AWS - Asia Pacific (Sydney): SI-20200122
Incident Report for Snowflake
Postmortem

Summary

On Jan 22, 2020, between the hours of 13:50 and 23:50 PDT, Snowflake customers in AWS - Asia Pacific (Sydney) could not provision warehouses and experienced a large rate of query failure incidents.

Root Cause

The root cause of this issue was the failure of the AWS data store responsible for storing the Virtual Private Cloud (VPC) network configuration impacting operations in AWS Sydney. As a result Snowflake services could not provision warehouses to execute queries.

Resolution

First, our engineers responded to alerts on a burst of warehouse provisioning failures in the AWS - Pacific (Sydney) region. The log messages were apparent in indicating the source of the problem “Cannot connect using AWS API to provision warehouses.” Around this time, we were notified by AWS of the ongoing problem in AWS Sydney, and the incident was also posted on https://status.aws.amazon.com/
We also opened a case with AWS to track the progress of the resolution.
Ultimately, our cloud provider AWS took a series of steps to fix the data store problem that caused the AWS outage by restoring the VPC configuration data.
Finally, the data store was restored entirely by 20:49 PDT on Jan 22, 2020.

Improvement/Changes

First, we apologize for the inconvenience caused by this incident.

AWS has outlined several improvements in its processes and code which are scheduled for completion by Feb 28, 2020.

The Snowflake engineering team is monitoring the progress of these improvements and following up on them in detail during our meetings with AWS engineering.

Note: The information contained in this report is confidential and is intended solely to promote safety and reduce customer risk.

Posted Feb 14, 2020 - 15:28 PST

Resolved
The issue with AWS platform is now fixed. All Snowflake Services are healthy.

We will post a detailed RCA in the next seven business days.

We apologize for the inconvenience. If you have any questions or see any related issues, please send feedback to support@snowflake.com or submit a support request ticket via the Snowflake Lodge Portal.
Posted Jan 23, 2020 - 00:24 PST
Monitoring
All fixes by AWS are now complete. Snowflake eng is now monitoring the system for any further recurrence of the problem. We are monitoring our services for the next 30 minutes to make sure that it does not recur.

We apologize for the inconvenience. If you have any questions or see any related issues, please send feedback to support@snowflake.com or submit a support request ticket via the Snowflake Lodge Portal.
Posted Jan 22, 2020 - 23:49 PST
Update
We are continuing to work with our cloud provider AWS towards resolving the problem. As of now, part of the fix that including restoration of the affected data store by AWS is complete. AWS is working on the second part, the solution to expose the data store for read and write operations. We do not have an ETA for this part of the resolution yet.

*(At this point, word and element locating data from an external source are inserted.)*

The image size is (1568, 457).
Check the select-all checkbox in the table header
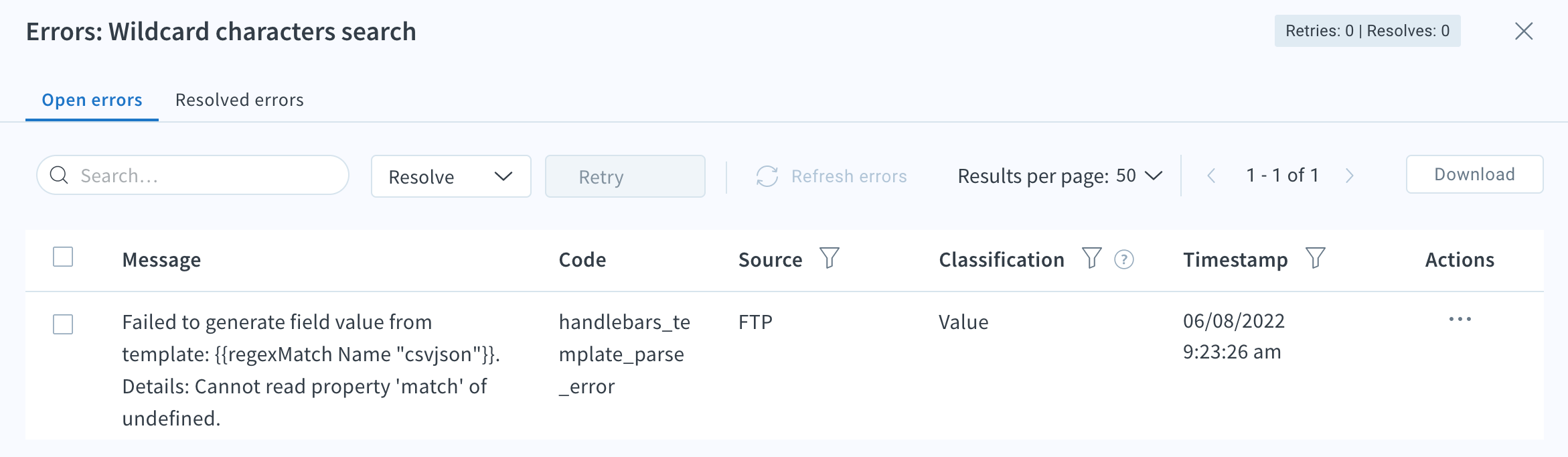tap(63, 257)
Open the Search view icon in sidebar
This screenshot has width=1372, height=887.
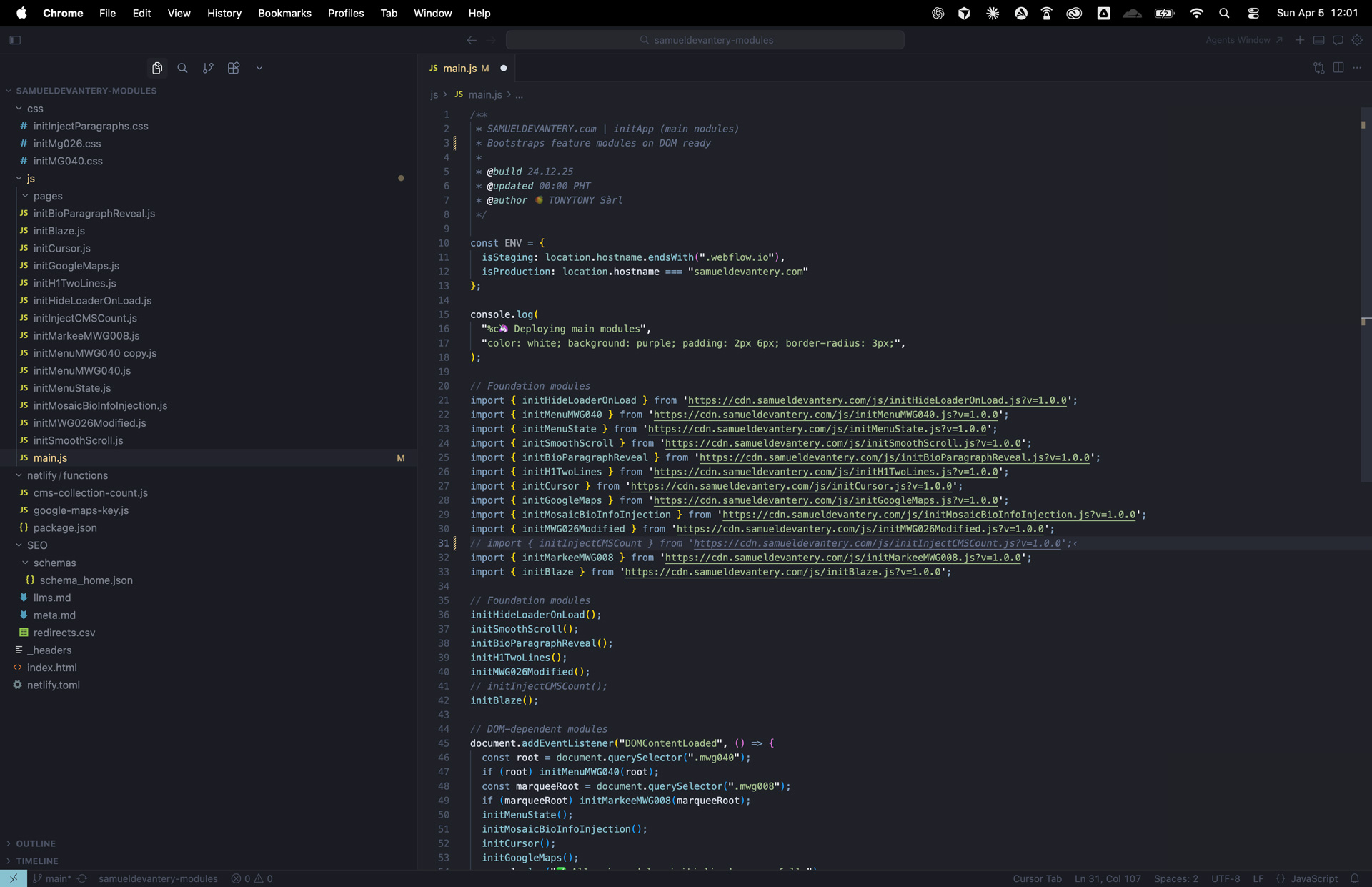click(182, 68)
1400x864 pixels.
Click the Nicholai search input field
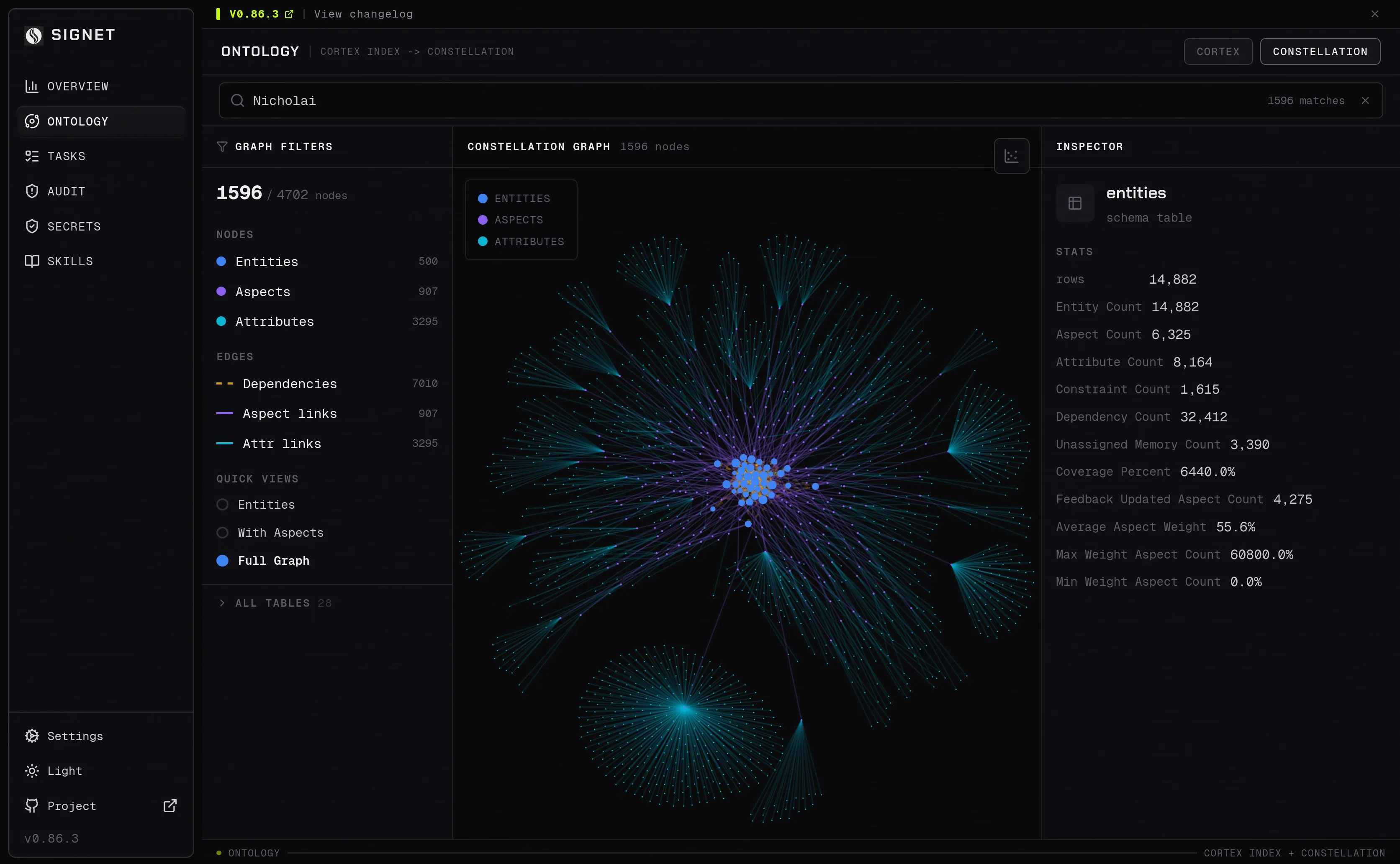[800, 100]
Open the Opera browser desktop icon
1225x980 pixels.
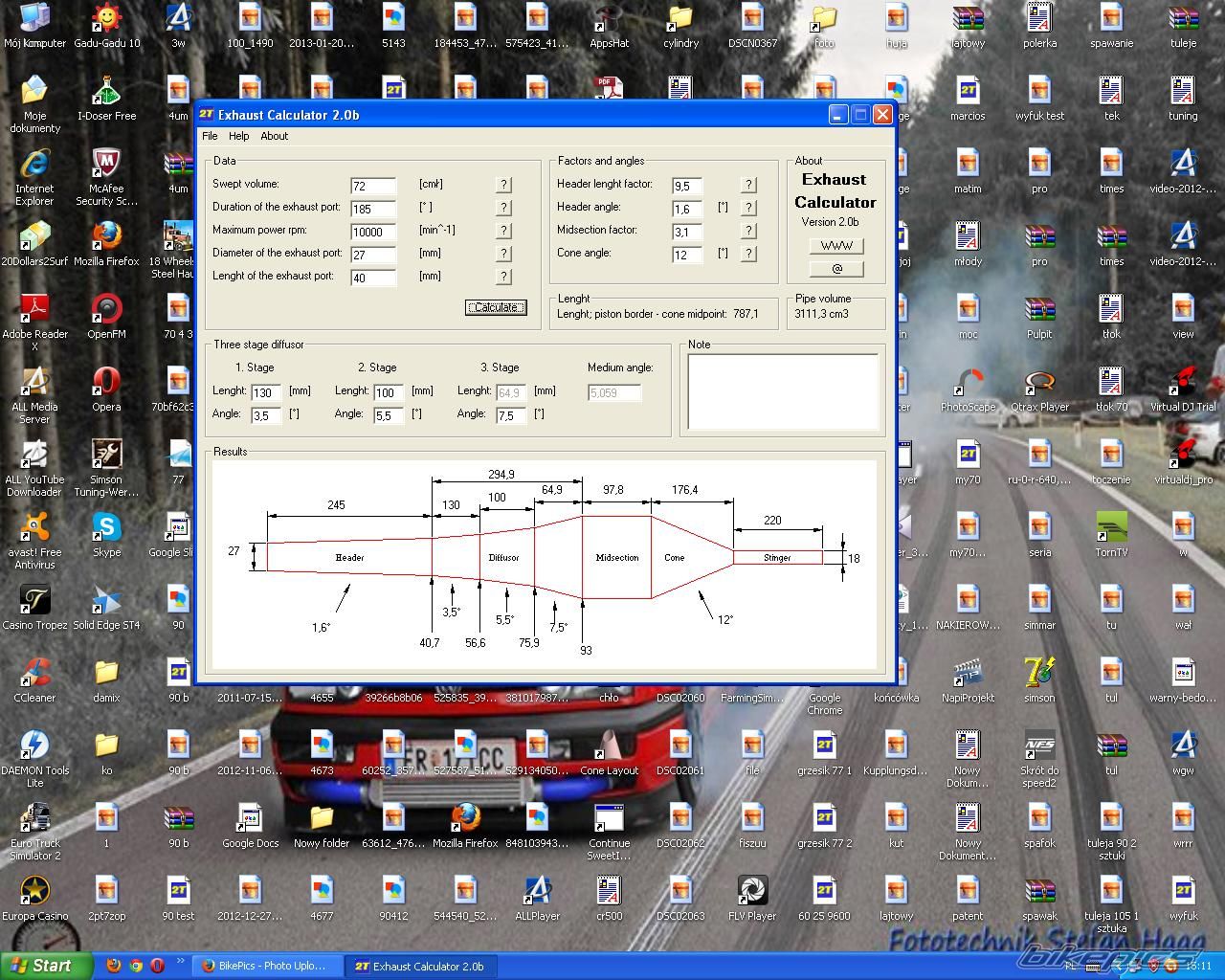click(x=106, y=383)
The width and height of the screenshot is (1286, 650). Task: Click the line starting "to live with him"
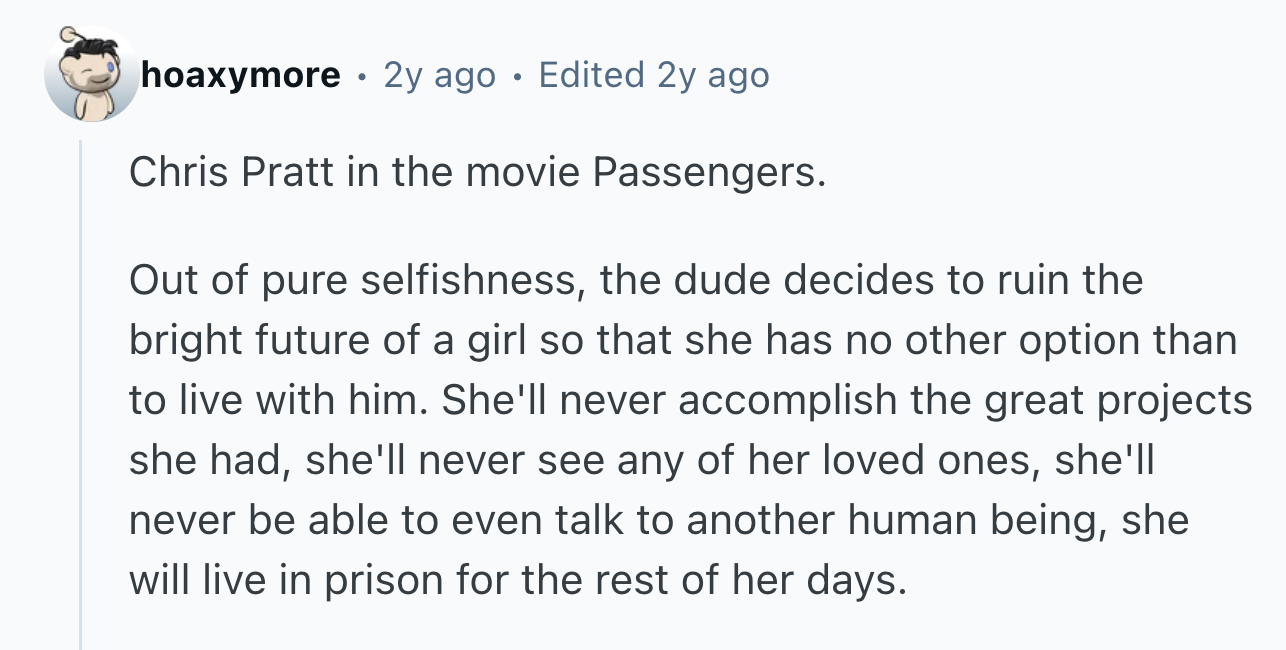point(690,401)
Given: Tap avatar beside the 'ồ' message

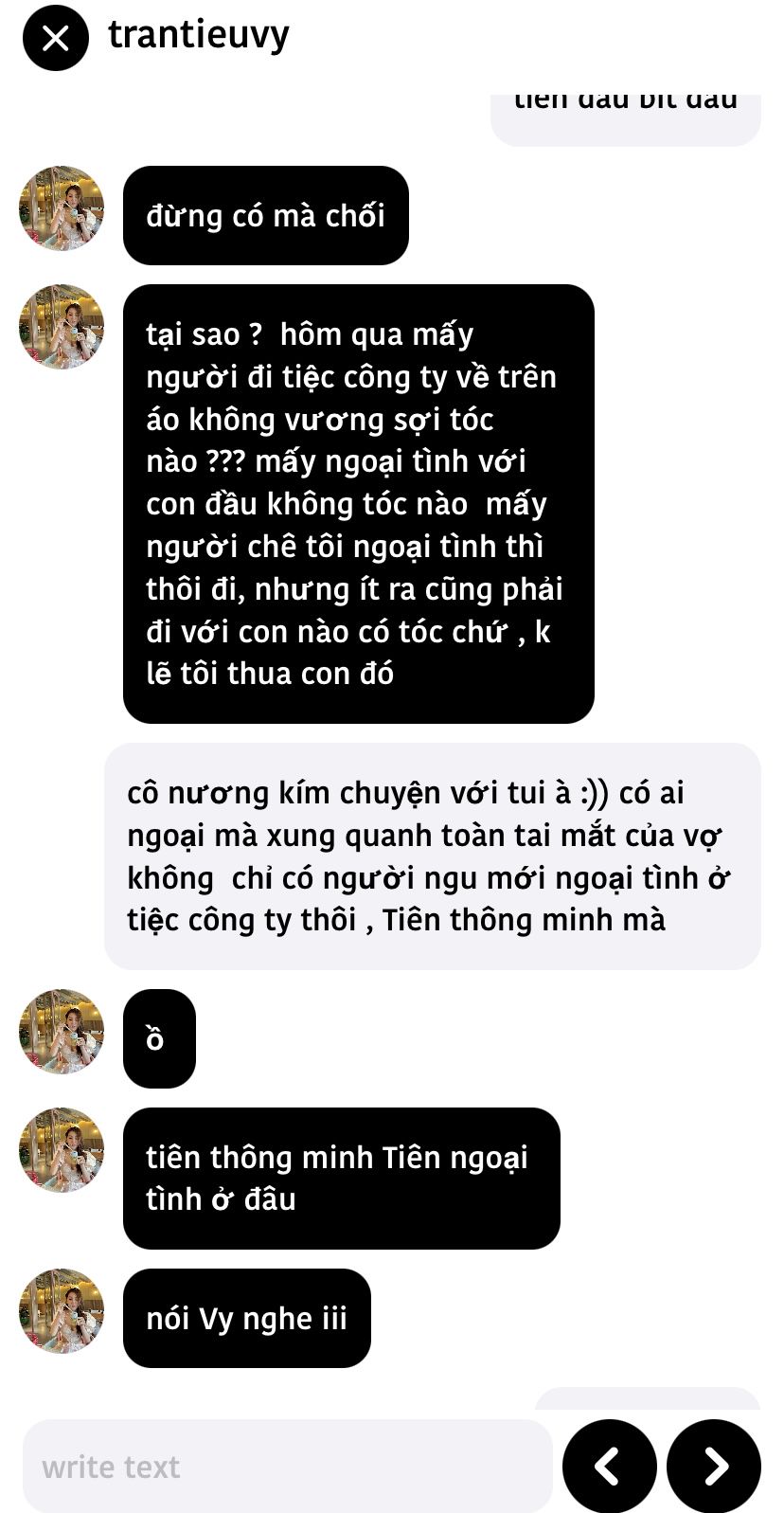Looking at the screenshot, I should click(62, 1032).
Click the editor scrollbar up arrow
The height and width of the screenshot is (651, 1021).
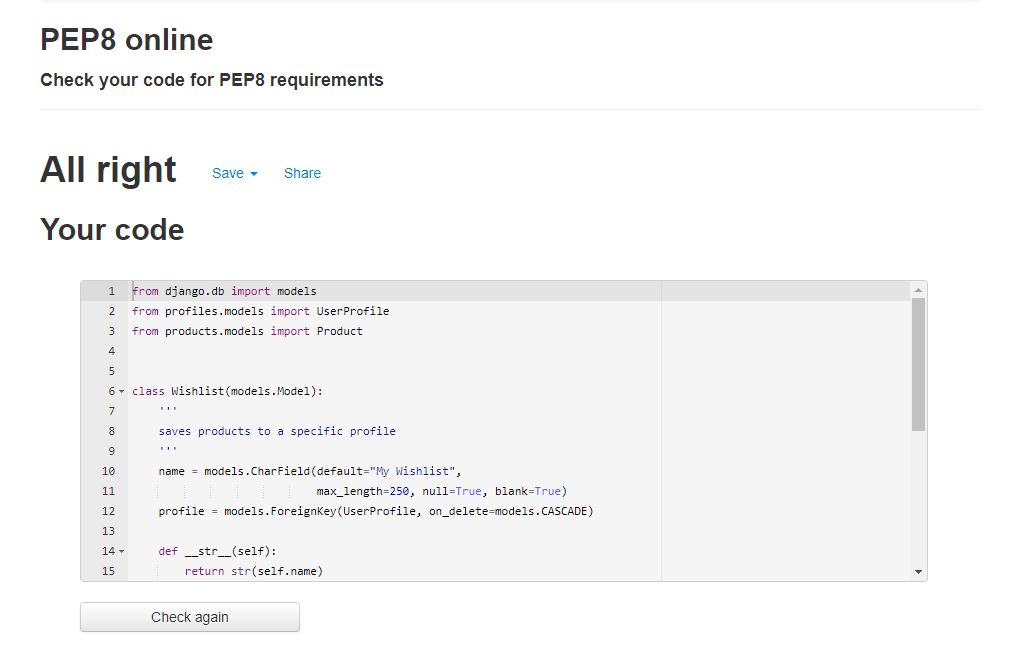point(918,290)
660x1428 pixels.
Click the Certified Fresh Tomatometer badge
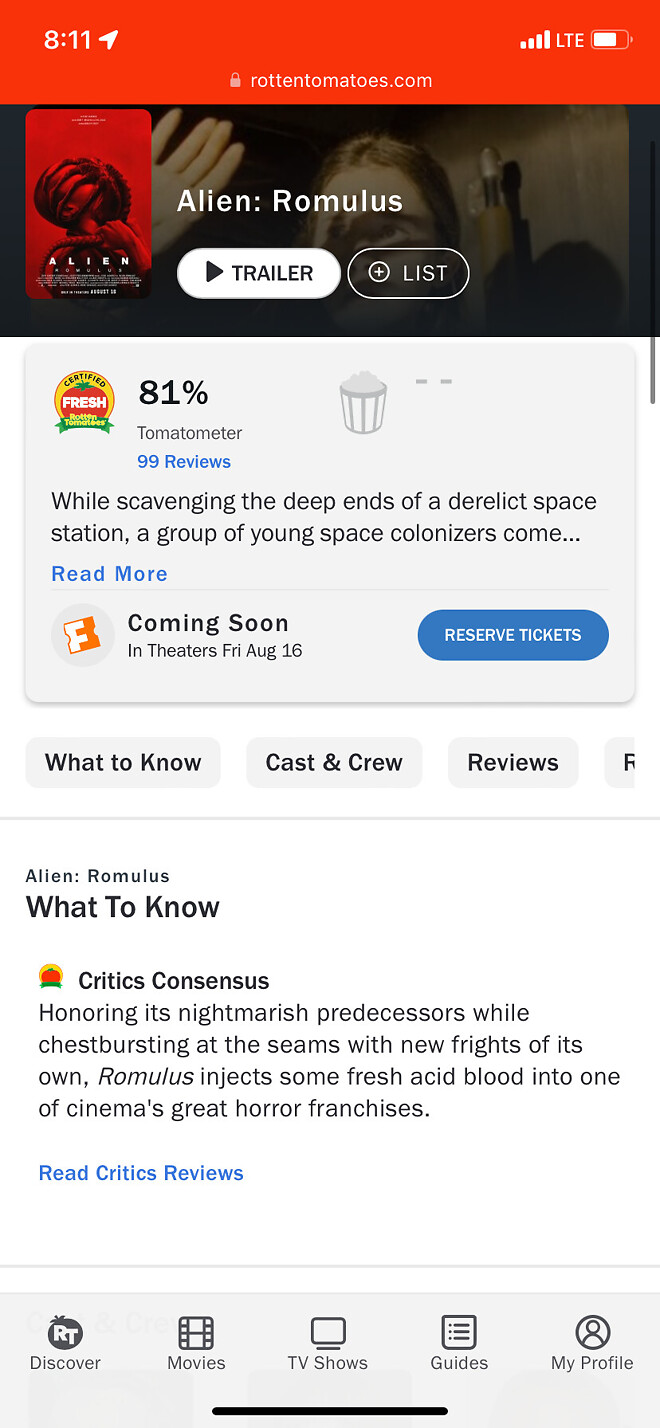coord(84,402)
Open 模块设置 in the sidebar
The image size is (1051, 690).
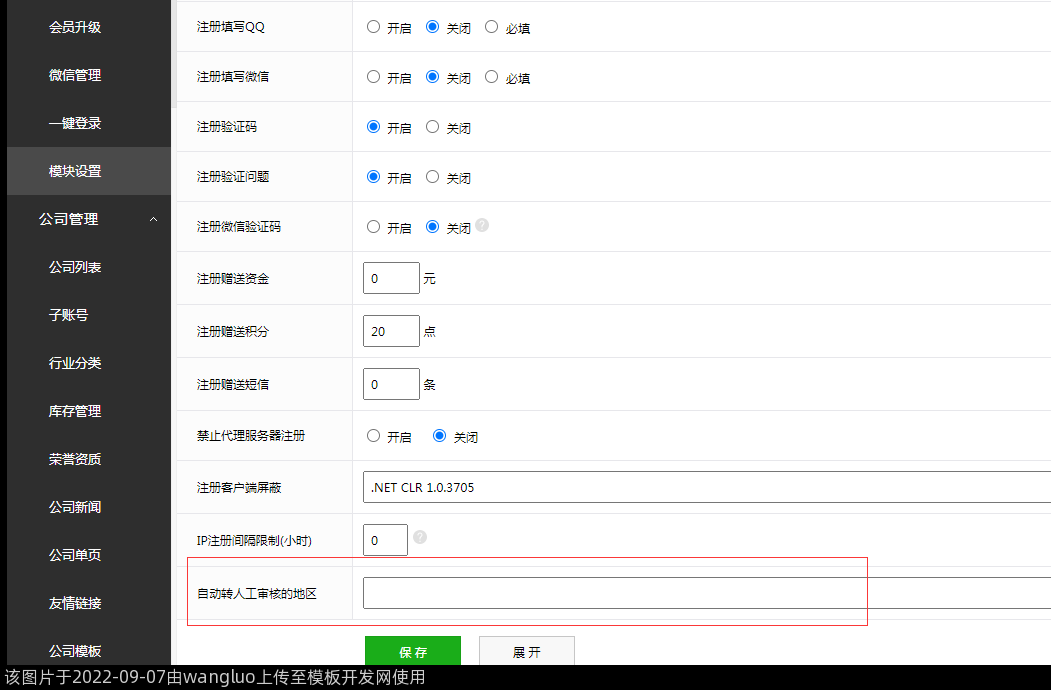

We will provide an update as soon as we know more.

We will provide an update in 90 minutes.
Posted Jan 22, 2020 - 23:26 PST
Update
We have identified the problem with the AWS Platform that is resulting in the partial outage of Snowflake Services. Our cloud provider AWS has informed us that the fix for the issue is taking longer than planned. Providing an ETA for resolution is a challenge, but they have given us an estimate of 3 hours.

We will provide an update as soon as the issue is resolved.

We will provide an update in 90 minutes.
Posted Jan 22, 2020 - 21:34 PST
Identified
We have identified the problem with the AWS Platform that is resulting in the degraded performance of Snowflake Services. We will provide an update as soon as the issue is resolved.

We will provide an update in 90 minutes.
Posted Jan 22, 2020 - 18:13 PST
Investigating
We are investigating an issue with one of the Snowflake services. We will provide more information as soon as we have identified the problem.

We will provide an update in 90 minutes.
Posted Jan 22, 2020 - 16:53 PST
This incident affected: AWS - Asia Pacific (Sydney) (Snowflake Data Warehouse (Database), Snowpipe (Data Ingestion)).